The Times’ recent attempt to blame Americans’ debt crunch on conspicuous consumption has been justly criticized, but I would like to return to it again, if only to kick it when it’s down. Off the top of my head, long before I would list desire for an Escalade, I would list wage stagnation and the fast-rising costs of child care, education, and health care as primary causes of average household debt. Health care in particular can be one of the most prohibitive and sudden expenses in any household. Indeed, it’s so prohibitive that many Americans do not even seek medical care when they need it. Last November and December alone, our own visits to the doctor racked up 6% of our income for last year, and that in spite of the fact that I have decent coverage through my job. And the bills could have been more. That we had some savings—now, wiped out; that we were able to shift some funds from here to there are the only reasons we did not have to put it all on plastic. I do not claim my story to be representative, but indicative: many American households face starker choices than that between saving up for that new Prada handbag or charging it now. The Times was irresponsible for suggesting otherwise.

 

Comments

I’ll have to see what percentage of my income my medical care turns out to be. If you added in the time I spent fighting with billing offices and and insurance companies, it would really add up.

That’s the problem with having savings, of course—you have them, and so something happens. It’s better than having stuff happen and not having savings, but it doesn’t always seem that way.

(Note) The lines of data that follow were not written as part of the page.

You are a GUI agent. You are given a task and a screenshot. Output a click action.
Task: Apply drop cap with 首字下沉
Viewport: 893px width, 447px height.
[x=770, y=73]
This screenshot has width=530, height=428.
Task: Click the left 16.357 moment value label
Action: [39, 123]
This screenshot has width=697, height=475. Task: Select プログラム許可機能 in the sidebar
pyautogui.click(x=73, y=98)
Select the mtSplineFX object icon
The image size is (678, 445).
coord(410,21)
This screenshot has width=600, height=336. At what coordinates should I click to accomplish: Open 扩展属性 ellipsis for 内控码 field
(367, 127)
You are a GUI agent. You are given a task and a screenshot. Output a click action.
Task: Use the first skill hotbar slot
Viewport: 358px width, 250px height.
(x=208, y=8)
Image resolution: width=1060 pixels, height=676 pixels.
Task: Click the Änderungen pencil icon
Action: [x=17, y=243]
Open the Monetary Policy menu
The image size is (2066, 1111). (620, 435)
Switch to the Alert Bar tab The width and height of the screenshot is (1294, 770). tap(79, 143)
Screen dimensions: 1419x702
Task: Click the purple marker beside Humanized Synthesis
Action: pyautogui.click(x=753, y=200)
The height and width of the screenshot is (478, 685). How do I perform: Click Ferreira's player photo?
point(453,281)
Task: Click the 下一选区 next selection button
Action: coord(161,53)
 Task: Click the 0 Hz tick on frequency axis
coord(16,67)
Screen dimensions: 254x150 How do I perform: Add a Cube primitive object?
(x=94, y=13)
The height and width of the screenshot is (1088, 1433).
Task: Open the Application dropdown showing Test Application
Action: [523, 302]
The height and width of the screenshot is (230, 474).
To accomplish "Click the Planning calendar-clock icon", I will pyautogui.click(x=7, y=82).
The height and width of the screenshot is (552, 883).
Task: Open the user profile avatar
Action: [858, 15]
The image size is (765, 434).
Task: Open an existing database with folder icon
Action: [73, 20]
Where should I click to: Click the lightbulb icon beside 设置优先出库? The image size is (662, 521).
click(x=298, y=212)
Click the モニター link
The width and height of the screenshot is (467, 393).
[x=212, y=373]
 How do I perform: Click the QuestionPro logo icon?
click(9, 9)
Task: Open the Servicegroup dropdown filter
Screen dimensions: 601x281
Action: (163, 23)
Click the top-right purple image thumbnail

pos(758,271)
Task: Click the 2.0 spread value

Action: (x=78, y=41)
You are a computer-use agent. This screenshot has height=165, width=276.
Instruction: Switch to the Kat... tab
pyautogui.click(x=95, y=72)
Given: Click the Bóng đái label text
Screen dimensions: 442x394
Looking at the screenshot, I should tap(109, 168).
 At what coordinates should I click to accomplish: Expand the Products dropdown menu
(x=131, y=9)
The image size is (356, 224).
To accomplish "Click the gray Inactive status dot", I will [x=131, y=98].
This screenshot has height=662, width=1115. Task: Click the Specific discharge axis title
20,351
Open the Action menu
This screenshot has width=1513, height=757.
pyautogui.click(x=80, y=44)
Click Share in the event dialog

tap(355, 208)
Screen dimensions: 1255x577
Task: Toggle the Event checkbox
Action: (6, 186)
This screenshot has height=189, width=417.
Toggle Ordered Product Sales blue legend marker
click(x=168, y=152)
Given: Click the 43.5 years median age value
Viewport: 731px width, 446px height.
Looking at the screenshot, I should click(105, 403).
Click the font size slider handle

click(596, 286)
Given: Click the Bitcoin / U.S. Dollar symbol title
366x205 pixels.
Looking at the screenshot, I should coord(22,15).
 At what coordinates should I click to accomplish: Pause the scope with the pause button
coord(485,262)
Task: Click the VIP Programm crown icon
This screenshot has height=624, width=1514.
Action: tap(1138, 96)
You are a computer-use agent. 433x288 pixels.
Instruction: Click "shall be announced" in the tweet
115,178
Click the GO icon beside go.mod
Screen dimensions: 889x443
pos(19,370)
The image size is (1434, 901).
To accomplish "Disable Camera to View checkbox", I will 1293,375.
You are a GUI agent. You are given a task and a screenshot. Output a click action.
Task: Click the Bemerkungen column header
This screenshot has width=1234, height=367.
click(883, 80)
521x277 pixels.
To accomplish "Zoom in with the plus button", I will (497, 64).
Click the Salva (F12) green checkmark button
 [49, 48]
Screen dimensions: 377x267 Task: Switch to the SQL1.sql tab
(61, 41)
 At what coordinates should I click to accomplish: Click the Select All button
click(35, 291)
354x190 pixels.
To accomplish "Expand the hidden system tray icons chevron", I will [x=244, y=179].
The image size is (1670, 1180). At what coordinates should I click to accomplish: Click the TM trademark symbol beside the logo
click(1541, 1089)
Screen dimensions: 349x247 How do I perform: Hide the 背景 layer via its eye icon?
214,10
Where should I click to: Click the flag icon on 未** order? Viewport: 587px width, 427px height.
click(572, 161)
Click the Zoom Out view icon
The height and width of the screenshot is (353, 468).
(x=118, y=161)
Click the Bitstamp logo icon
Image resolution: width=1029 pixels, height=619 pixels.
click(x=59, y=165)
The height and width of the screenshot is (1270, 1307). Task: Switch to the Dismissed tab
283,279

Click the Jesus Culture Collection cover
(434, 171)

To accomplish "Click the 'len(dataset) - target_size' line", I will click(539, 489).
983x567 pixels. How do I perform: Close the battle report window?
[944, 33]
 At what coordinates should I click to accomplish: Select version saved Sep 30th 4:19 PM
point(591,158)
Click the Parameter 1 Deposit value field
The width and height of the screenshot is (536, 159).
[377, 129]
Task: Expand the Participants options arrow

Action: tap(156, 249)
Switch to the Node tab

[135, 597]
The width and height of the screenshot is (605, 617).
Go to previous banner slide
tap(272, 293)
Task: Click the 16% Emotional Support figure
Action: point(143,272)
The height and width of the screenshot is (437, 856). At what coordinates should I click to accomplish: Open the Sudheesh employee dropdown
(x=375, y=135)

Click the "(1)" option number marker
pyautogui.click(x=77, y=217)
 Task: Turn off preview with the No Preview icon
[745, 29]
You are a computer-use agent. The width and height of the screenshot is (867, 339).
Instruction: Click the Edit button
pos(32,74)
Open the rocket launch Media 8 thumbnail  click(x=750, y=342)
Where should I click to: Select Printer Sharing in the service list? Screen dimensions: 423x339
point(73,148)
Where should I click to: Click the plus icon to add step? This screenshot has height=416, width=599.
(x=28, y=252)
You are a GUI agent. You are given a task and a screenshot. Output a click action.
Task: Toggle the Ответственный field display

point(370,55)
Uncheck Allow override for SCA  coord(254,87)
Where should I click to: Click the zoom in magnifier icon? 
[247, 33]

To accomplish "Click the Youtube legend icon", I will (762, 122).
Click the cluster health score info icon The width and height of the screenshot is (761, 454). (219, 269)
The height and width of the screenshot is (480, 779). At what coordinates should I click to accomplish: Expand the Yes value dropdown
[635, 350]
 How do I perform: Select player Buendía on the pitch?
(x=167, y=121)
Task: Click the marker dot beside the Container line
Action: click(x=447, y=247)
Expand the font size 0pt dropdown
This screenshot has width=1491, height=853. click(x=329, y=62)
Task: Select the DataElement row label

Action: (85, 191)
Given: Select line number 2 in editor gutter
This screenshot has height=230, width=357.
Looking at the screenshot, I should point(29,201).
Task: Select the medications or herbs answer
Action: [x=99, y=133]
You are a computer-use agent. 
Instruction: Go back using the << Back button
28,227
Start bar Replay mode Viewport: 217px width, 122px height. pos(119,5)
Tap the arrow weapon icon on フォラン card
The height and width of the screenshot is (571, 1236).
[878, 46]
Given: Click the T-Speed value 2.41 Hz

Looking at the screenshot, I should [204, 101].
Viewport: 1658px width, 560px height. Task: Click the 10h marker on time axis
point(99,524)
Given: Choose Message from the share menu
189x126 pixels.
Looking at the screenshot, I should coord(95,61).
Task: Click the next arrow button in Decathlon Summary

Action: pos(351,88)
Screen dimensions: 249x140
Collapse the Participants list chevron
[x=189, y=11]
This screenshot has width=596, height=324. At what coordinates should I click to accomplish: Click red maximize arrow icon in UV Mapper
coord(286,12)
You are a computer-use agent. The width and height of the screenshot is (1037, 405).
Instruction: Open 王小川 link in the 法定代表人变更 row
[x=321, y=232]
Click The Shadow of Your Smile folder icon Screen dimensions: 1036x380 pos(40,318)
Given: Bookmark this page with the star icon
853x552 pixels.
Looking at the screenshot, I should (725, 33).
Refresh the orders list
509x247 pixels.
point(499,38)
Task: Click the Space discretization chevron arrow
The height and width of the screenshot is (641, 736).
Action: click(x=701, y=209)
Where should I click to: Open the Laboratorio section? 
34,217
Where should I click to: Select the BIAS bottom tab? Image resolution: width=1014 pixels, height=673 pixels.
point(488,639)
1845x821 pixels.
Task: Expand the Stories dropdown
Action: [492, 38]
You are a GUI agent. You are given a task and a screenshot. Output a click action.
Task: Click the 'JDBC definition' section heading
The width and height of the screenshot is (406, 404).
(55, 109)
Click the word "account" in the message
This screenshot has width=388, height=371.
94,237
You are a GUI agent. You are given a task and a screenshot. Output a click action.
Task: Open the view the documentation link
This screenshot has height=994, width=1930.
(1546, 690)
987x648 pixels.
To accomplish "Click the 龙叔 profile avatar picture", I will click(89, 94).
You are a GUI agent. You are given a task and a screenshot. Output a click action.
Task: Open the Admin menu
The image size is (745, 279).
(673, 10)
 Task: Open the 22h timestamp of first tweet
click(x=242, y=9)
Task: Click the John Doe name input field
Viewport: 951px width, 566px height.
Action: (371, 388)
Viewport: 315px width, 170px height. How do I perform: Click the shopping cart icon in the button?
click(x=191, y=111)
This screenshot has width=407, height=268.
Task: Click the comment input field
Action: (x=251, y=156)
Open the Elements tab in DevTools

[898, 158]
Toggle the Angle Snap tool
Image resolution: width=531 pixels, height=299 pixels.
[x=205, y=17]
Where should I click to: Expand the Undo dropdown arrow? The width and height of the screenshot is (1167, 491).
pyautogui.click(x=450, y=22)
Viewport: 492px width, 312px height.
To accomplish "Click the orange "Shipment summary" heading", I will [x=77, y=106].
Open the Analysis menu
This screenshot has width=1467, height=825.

Re: savings. Good point; we’ve had stuff happen when we didn’t have savings. It wasn’t a happy time for us.

Don’t get K started on billing offices.

Oh, and look, more junk from the NYT.

Some day I will happily exchange billing office stories with K, preferably in some place where I can a) drink and b) throw things.

OMG! That article! It’s bad enough that the writer felt it necessary to write a sentence that begins, “While some of these families are mired in poverty.” It’s worse that it depends upon the assumption that VCRs equal a flat commodity, a universal marker of wealth despite the fact that they are cheaper (thanks in large part to exploited labor).